A physician's assistant or nurse practitioner, a paramedic and an EMT staffed each Street Calls vehicle. This team of three departmental members received additional cross-disciplinary training and established relationships with the District's safety net of mental health and social service agencies.
The Street Calls team identified the highest-risk, highest-volume system users and performed targeted interventions designed to move them out of the emergency medical system and into more appropriate and effective care.
The outcomes were amazing. Intervention and case management by the Street Calls team reduced the daily likelihood of 911 use for each patient by 54 percent. During the first five months of the program, the absolute number of 911 calls by the top 25 users was reduced by 375 calls.
A particularly poignant milestone was achieved two years into the program when the District's former top EMS system user (more than 300 transports per year) served as an articulate and moving keynote speaker at our annual EMS Week ceremony.

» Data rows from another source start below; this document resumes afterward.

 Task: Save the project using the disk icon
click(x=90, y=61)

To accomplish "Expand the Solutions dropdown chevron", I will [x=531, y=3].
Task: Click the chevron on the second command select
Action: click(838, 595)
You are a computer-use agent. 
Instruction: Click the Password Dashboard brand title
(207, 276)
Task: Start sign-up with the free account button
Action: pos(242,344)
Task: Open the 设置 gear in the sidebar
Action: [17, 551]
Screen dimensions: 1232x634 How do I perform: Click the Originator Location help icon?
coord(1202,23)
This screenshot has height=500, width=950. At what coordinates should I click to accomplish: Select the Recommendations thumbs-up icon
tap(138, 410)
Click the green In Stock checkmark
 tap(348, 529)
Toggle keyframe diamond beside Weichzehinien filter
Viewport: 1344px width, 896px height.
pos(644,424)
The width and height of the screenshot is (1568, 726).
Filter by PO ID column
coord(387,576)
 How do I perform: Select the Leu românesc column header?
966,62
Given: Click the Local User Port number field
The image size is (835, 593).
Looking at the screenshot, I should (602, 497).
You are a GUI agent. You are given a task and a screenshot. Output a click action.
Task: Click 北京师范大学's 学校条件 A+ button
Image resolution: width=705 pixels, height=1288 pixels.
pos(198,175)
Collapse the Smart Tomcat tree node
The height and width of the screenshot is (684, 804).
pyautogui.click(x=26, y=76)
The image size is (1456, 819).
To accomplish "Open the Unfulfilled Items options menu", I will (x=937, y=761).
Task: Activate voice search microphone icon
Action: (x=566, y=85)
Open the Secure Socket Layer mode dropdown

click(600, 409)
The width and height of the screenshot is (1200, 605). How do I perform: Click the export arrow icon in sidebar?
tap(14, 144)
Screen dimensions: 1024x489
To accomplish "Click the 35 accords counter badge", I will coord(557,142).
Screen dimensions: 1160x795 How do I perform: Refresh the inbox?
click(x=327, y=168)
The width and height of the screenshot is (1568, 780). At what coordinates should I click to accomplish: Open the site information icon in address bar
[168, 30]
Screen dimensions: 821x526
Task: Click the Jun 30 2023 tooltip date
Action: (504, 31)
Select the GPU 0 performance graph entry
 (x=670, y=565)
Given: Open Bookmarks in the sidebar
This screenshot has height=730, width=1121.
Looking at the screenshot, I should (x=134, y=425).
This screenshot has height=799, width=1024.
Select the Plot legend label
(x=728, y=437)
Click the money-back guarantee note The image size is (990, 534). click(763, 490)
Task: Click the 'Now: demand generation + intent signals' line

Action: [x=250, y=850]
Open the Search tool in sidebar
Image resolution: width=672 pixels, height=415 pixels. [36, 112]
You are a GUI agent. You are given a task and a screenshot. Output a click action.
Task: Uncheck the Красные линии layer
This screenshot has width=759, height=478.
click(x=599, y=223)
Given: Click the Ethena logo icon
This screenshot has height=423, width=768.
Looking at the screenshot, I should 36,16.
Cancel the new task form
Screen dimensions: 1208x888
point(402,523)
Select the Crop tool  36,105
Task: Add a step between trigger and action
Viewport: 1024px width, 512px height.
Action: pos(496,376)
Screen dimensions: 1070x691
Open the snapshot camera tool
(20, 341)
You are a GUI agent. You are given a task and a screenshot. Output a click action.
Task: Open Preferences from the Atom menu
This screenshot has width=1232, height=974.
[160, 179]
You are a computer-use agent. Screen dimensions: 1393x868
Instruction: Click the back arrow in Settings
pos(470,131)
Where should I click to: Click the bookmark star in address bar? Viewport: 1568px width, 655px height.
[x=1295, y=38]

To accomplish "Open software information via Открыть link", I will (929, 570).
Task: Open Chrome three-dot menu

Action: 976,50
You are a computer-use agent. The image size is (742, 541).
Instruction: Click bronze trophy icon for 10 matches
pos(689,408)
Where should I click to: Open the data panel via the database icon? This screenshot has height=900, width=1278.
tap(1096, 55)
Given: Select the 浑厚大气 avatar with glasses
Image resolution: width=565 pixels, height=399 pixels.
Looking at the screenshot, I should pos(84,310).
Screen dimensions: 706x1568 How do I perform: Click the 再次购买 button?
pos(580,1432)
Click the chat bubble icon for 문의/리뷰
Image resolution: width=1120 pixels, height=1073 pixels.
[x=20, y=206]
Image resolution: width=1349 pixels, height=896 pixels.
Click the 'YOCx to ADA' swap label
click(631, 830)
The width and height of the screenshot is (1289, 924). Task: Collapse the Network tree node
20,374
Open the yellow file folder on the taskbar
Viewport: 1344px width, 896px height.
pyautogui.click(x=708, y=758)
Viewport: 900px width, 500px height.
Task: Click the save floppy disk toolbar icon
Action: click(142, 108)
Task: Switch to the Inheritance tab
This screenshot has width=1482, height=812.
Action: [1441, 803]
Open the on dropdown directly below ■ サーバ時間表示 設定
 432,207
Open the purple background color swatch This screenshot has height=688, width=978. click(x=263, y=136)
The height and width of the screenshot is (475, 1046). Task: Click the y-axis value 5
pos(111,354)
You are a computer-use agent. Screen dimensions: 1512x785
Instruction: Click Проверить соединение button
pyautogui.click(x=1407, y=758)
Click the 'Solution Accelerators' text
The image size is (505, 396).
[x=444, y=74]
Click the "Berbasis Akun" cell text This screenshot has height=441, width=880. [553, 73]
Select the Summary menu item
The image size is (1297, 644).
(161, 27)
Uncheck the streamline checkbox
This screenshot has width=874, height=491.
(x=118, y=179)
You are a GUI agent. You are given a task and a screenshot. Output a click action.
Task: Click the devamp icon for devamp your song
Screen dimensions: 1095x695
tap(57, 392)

Now compliant with his medication regimen, clean and sober, receiving preventive medical care, and in permanent housing, he thanked the Street Calls team for saving his life and helping him achieve stability and independence.
In tandem with the demand-reduction efforts of the Street Calls team, the department began centralized monitoring and management of hospital drop times — defined as the interval between when an ambulance arrives at the hospital and when it returns to availability.
These efforts had the practical effect of increasing total ambulance availability by the equivalent of 2.5 24-hour units at no additional cost to the city — a $3.5 million value.
In addition, active partnership with the hospitals improved patient distribution efficiencies across all facilities, reducing patient intake delays and emergency department overcrowding, and improving patient outcomes and customer satisfaction.
The program was tremendously successful. In fact, the entire EMS action plan process was quite a success, completing 39 of the 50 action items in the first three years of implementation. This success story has received extensive coverage in several national media outlets.
These two programs alone can bring pre-hospital service costs under control, which is something every department needs to consider in these uncertain fiscal times.